**About this exercise:**
Whenever a line of the material contains the string "computer", it should be copied.

**Records provided:**
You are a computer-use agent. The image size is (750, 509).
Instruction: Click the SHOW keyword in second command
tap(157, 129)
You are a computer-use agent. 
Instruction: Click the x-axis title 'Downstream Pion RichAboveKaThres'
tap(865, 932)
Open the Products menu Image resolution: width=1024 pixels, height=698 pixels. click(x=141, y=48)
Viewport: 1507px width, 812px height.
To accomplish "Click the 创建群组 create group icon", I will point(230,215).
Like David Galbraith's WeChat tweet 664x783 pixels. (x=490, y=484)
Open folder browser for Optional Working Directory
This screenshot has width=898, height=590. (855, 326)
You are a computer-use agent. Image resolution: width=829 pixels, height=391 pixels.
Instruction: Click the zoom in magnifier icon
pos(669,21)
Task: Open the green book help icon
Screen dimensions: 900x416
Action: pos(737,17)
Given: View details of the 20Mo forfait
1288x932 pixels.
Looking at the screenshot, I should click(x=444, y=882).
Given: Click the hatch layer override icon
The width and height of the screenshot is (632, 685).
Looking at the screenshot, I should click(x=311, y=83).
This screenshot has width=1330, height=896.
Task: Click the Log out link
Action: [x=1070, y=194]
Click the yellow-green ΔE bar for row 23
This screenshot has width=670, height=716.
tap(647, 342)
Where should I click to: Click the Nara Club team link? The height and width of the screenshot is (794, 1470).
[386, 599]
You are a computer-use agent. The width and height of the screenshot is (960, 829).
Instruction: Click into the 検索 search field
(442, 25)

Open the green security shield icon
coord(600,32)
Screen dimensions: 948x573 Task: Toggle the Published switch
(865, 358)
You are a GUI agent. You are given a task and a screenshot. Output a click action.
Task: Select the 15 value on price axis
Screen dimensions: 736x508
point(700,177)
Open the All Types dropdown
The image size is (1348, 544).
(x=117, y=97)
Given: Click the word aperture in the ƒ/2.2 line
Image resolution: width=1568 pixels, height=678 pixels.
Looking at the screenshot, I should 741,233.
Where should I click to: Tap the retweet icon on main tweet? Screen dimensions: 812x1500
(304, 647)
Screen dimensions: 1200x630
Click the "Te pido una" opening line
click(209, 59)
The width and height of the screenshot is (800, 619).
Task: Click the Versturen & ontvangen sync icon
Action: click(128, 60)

**Solution to this task:**
You are a computer-use agent. The image size is (750, 509).
You are a computer-use agent. 
You are a computer-use agent. Image resolution: width=829 pixels, height=391 pixels.
You are a computer-use agent. The width and height of the screenshot is (960, 829).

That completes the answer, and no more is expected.